# Feeler computer parts



## Compequip

Hello everyone, I was just wondering what I could get for these parts;  I'd like to sell as a package, but would be willing to seperate the 4870 from the rest.  I'm looking to see what there current value is so I can decide whether or not to sell or use as an everyday comp.

Asus P5Q-E Mobo
E8500 CPU
Artic Cooling Freezer 7 Pro
Creative Sound Blaster X-Fi SB1040 EF
Asus 4870 Video Card 512 version
GSkill 4 GB 8500
And Possibly
4870X2 2gb with the Artic Cooler mounted on it


I built this in July/2008 and started using 6 months later.  The E8500 was overclocked on the original build, but within 1 week was set back to stock and never overclocked again.  These parts are in perfect working condition and are being used on this computer as I type.  I have a new i7 system I built 6 months ago and haven't plugged in yet.  It's time to syart using my new system.  I'm also going to be building a i5 2500K /1155 system.


Thank you.....


----------



## wolfeking

What would be the price you are looking to get for it? Thats the only determining factor that matters here. 
I havent a clue on the price of the board, but remember, at this time i wouldnt expect it to be over 1/3 the original price. 
The cpu goes for 199 on newegg still. It was overclocked (even for a minute, it affects value). You should be able to get about 100 for it if you really wanted to. 
the 4870 is going for 162 new. Its assuming as a standard loss (deprecation) of 30% a year (its about right, you loose about that at the door anyway), it would bring you ~80. 
Ram is simple. 4 Gig kits are going for around 40 on newegg, so used, ~20.


----------



## Rit

*Asus P5Q-E Mobo*
Used - $85-$95 + Shipping

*E8500 CPU*
Used - $90-$110 + Shipping

*Artic Cooling Freezer 7 Pro*
New - $30+
Used - $15-$20 + Shipping

*Asus 4870 Video Card 512 version*
$50-65 + Shipping

*GSkill 4 GB 8500 - 2x2 or 1x4?*
Assuming 2x2
New - $80
Used - $50-60 + Shipping

Having them pre-overclocked doesn't increase the value. Better chance of increasing the value by including original packing/accessories/calculated shipping to buyer.

» INSTRUCTIONS
**1)** Print the passage of the computer parts thread from "Thank you....." up to and including "really wanted to.".
**2)** Translate this sentence from the computer parts thread into Spanish: "Having them pre-overclocked doesn't increase the value."
The items after this point are separate material, unconnected to the computer parts thread above.

» RECORD EXTRACTS
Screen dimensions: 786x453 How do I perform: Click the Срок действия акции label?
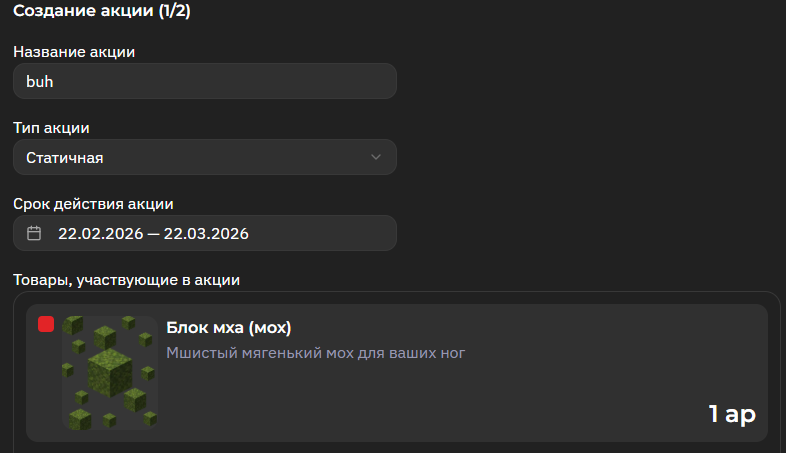(93, 204)
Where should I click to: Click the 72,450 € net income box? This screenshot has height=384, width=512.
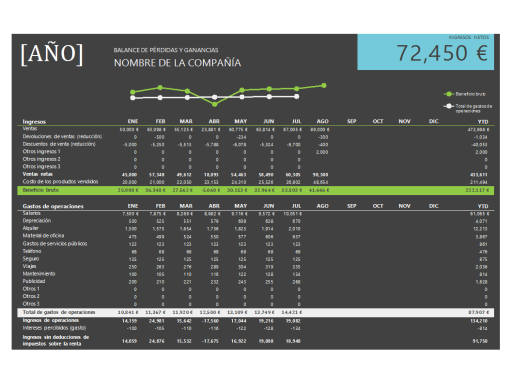425,52
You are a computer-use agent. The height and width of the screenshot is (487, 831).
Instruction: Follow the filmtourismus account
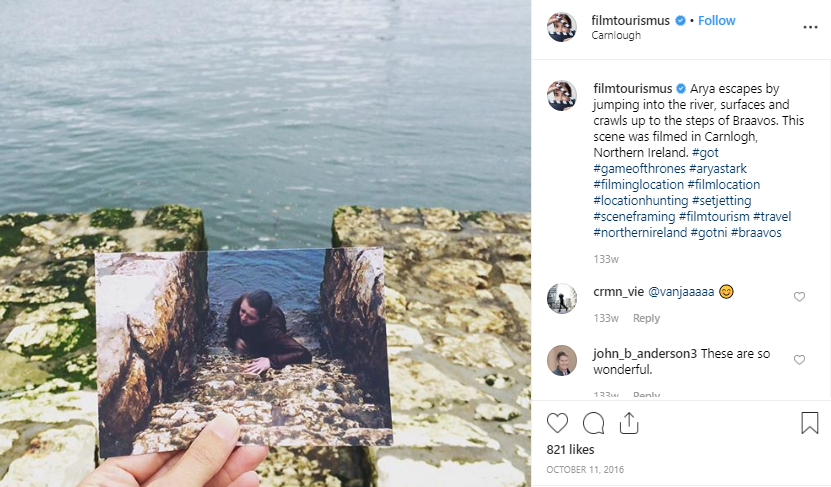click(716, 20)
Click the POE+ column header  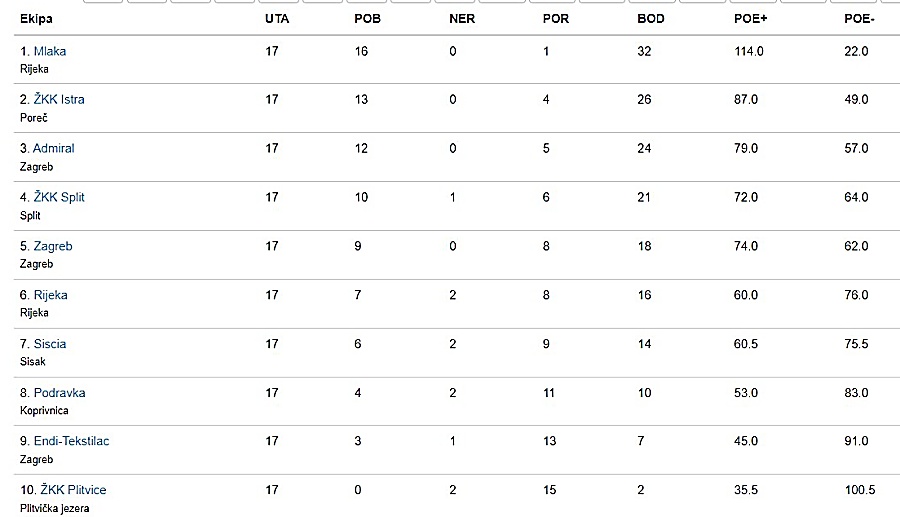pos(750,19)
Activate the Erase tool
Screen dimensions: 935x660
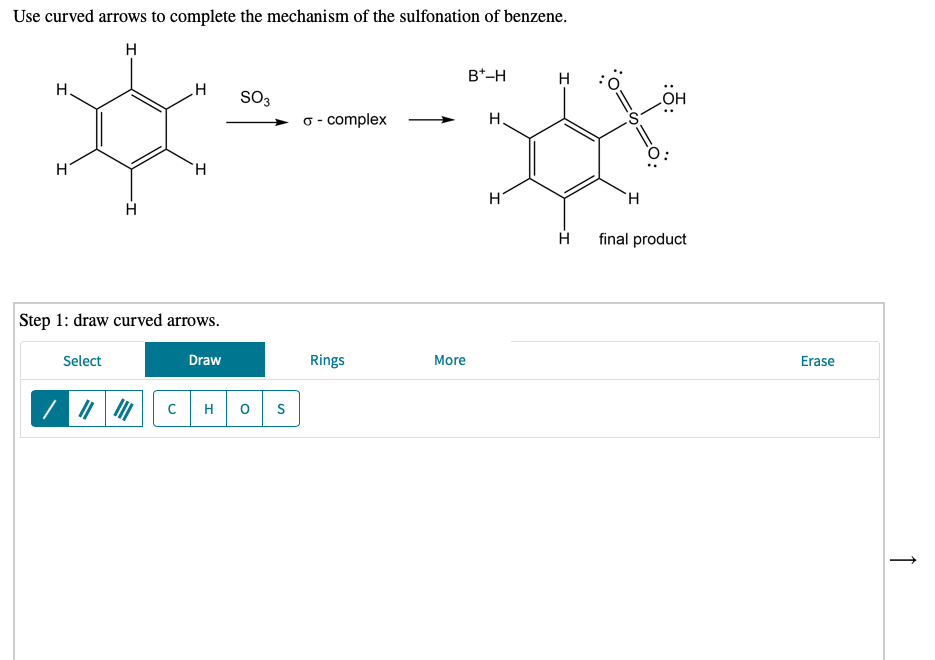(817, 361)
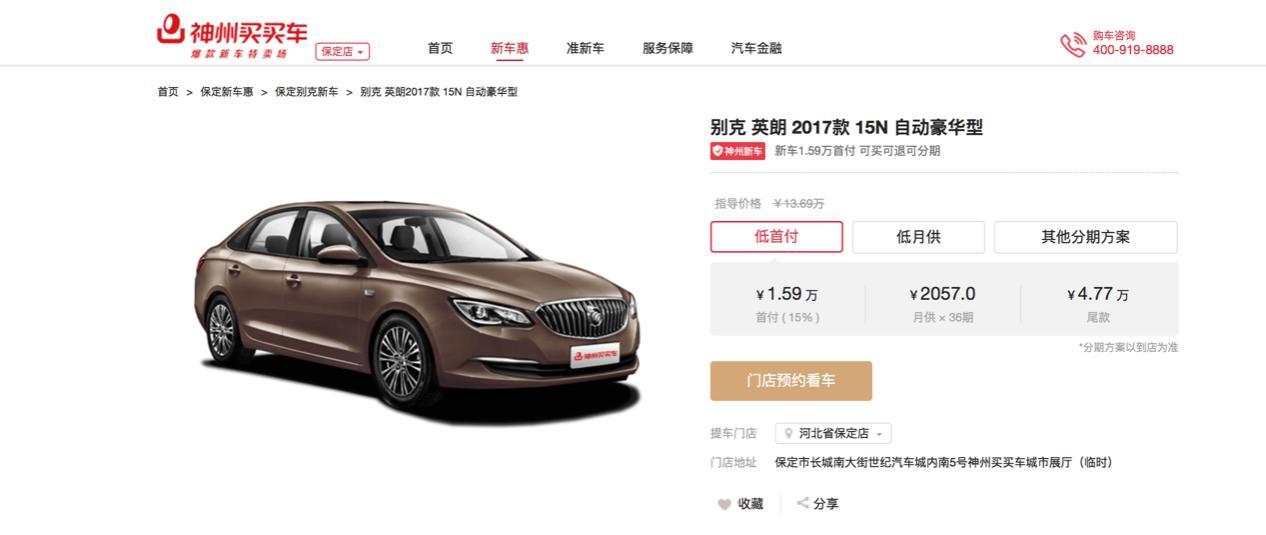
Task: Open the 服务保障 menu item
Action: point(668,48)
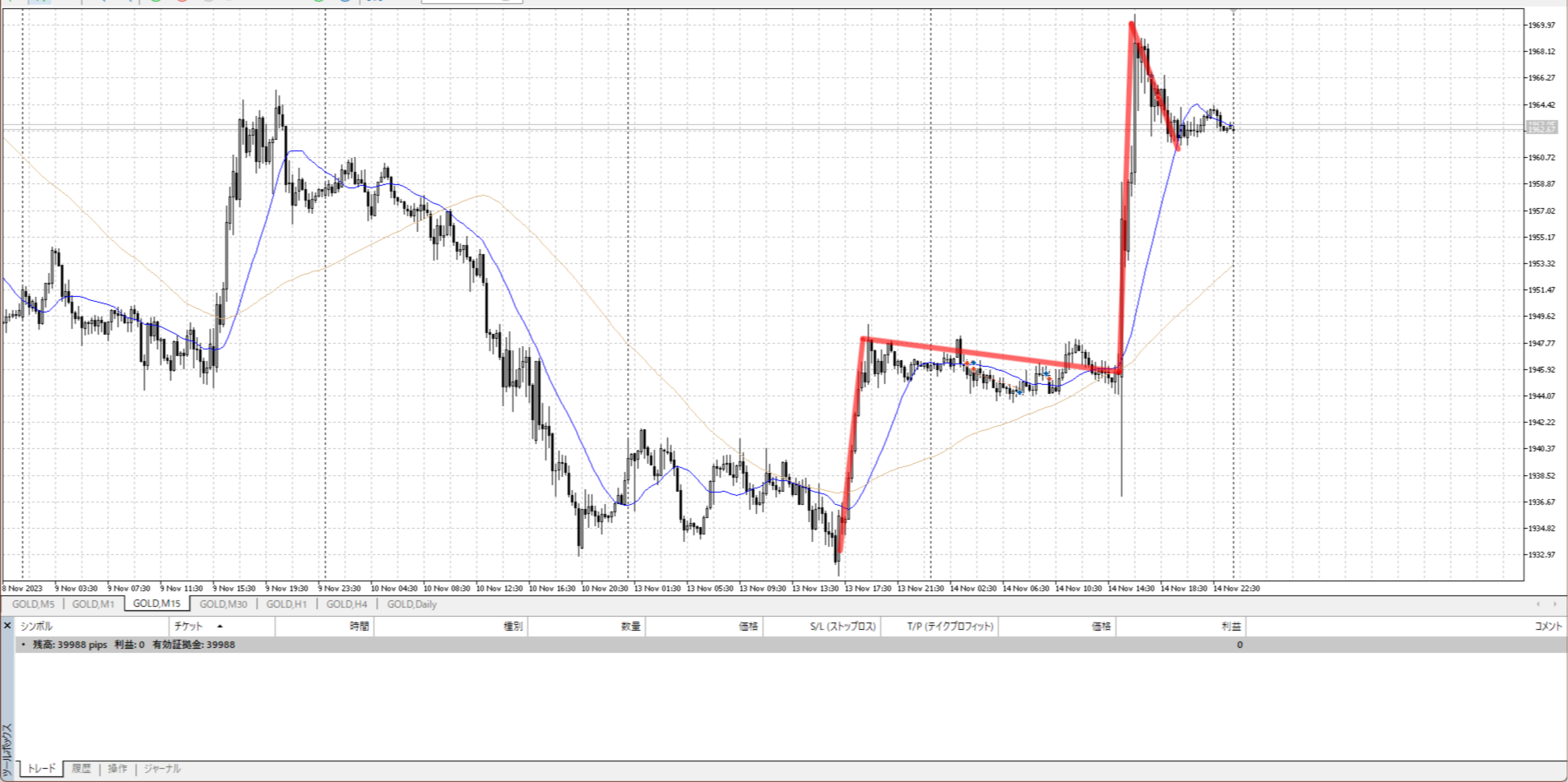
Task: Select the GOLD,H4 chart tab
Action: tap(346, 604)
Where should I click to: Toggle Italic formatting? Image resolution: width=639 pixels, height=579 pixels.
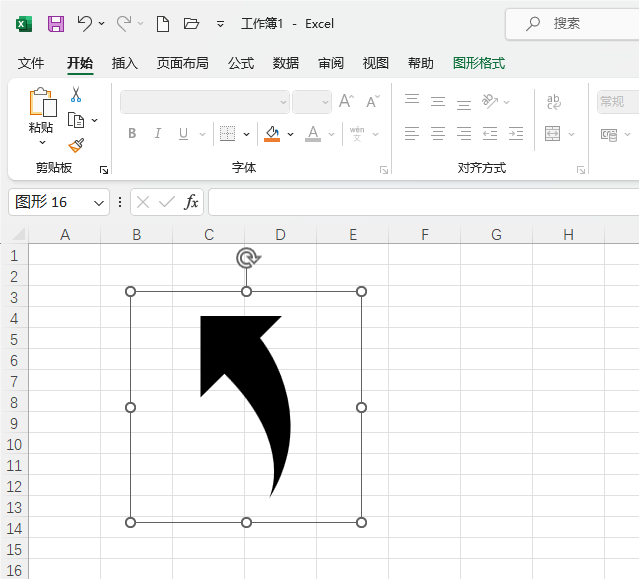pyautogui.click(x=157, y=133)
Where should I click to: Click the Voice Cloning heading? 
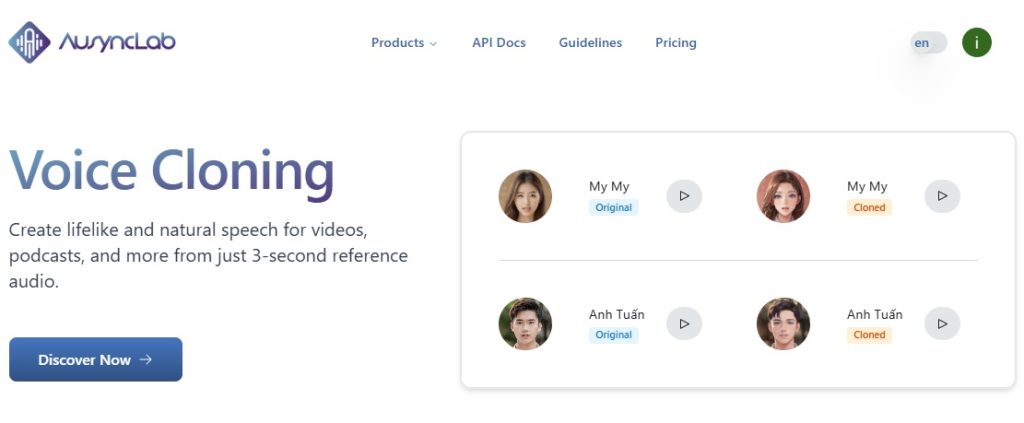click(x=172, y=171)
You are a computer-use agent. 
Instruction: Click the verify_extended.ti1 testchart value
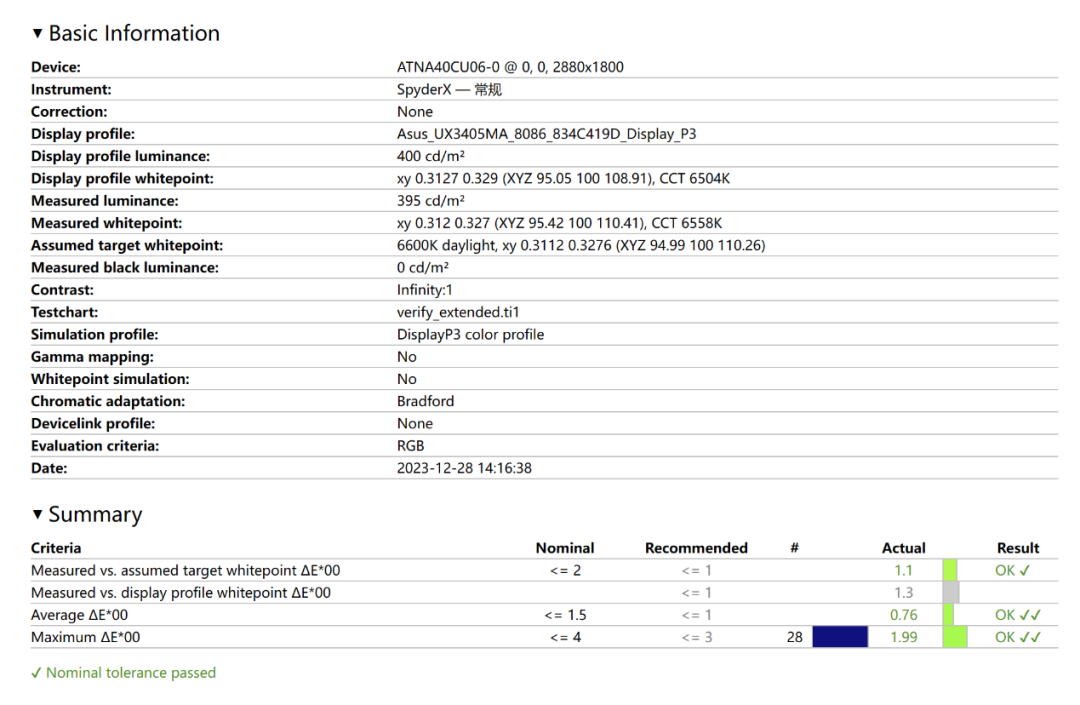pos(456,312)
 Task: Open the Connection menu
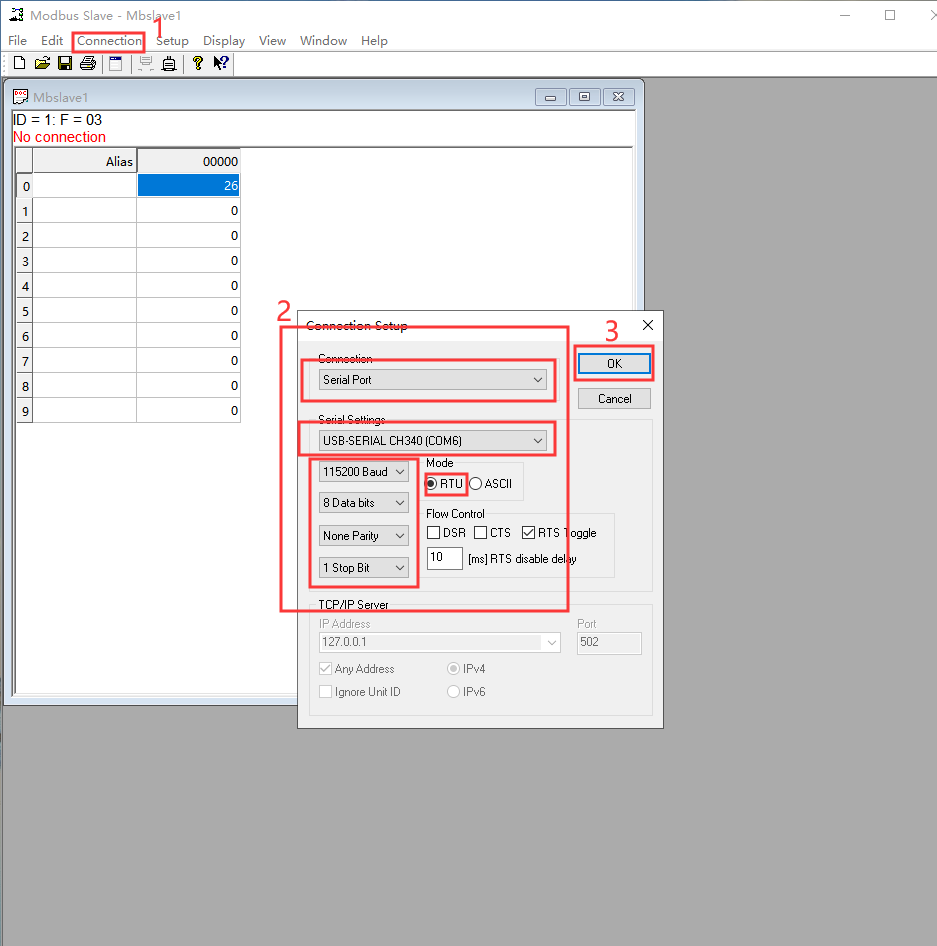[109, 41]
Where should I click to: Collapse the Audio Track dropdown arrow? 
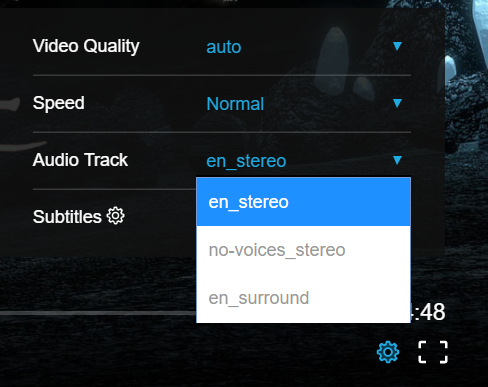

» ANSWER SET
**1)**
Thank you.....


----------



## wolfeking

What would be the price you are looking to get for it? Thats the only determining factor that matters here. 
I havent a clue on the price of the board, but remember, at this time i wouldnt expect it to be over 1/3 the original price. 
The cpu goes for 199 on newegg still. It was overclocked (even for a minute, it affects value). You should be able to get about 100 for it if you really wanted to.

**2)** Tenerlos con overclock previo no aumenta el valor.